Although the UK suffered one of the sharpest economic downturns in more than three centuries, the spike in house prices added approximately GBP 7,800 to the average British household.
Reduced spending due to COVID lockdown restrictions has also led to increased household savings, while net assets for those in the middle class rose to approximately GBP 80.5K per adult.
The spike in housing prices has priced most new buyers out of the market, and although we’ve seen some early signs of the impact the tapering down of the stamp duty holiday will have on prices and activity, as wage growth is weak, new buyers could continue to struggle.
Rising house and asset prices have also led to a rise in poverty among young people aged between 18-24 years, many of whom have struggled to find work and lost their jobs due to COVID-19.
A new petition has been submitted to Parliament, urging UK Chancellor Rishi Sunak to lower the retirement age to 60 to help free up jobs for young people who have been disproportionately affected by the coronavirus.
Although the UK government introduced support measures to help people overcome the challenges of COVID-19, with the furlough scheme terminating in September and other support measures being tapered, fears over a spike in unemployment levels are growing.

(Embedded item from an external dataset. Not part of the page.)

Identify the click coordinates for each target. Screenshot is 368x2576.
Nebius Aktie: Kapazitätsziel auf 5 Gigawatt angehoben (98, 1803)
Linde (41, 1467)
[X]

To reduce employment competition, the petitioner proposed reducing the state pension age to take older British workers out of the jobs market and open up positions for young people.
Although this would cost the state, the petition notes that “it would be a far more positive cost than paying out Universal Credit and would help young people restore their future.”
Currently, the petition has over 1,000 signatures; however, it would need to gather 10,000 before forcing the UK government to respond.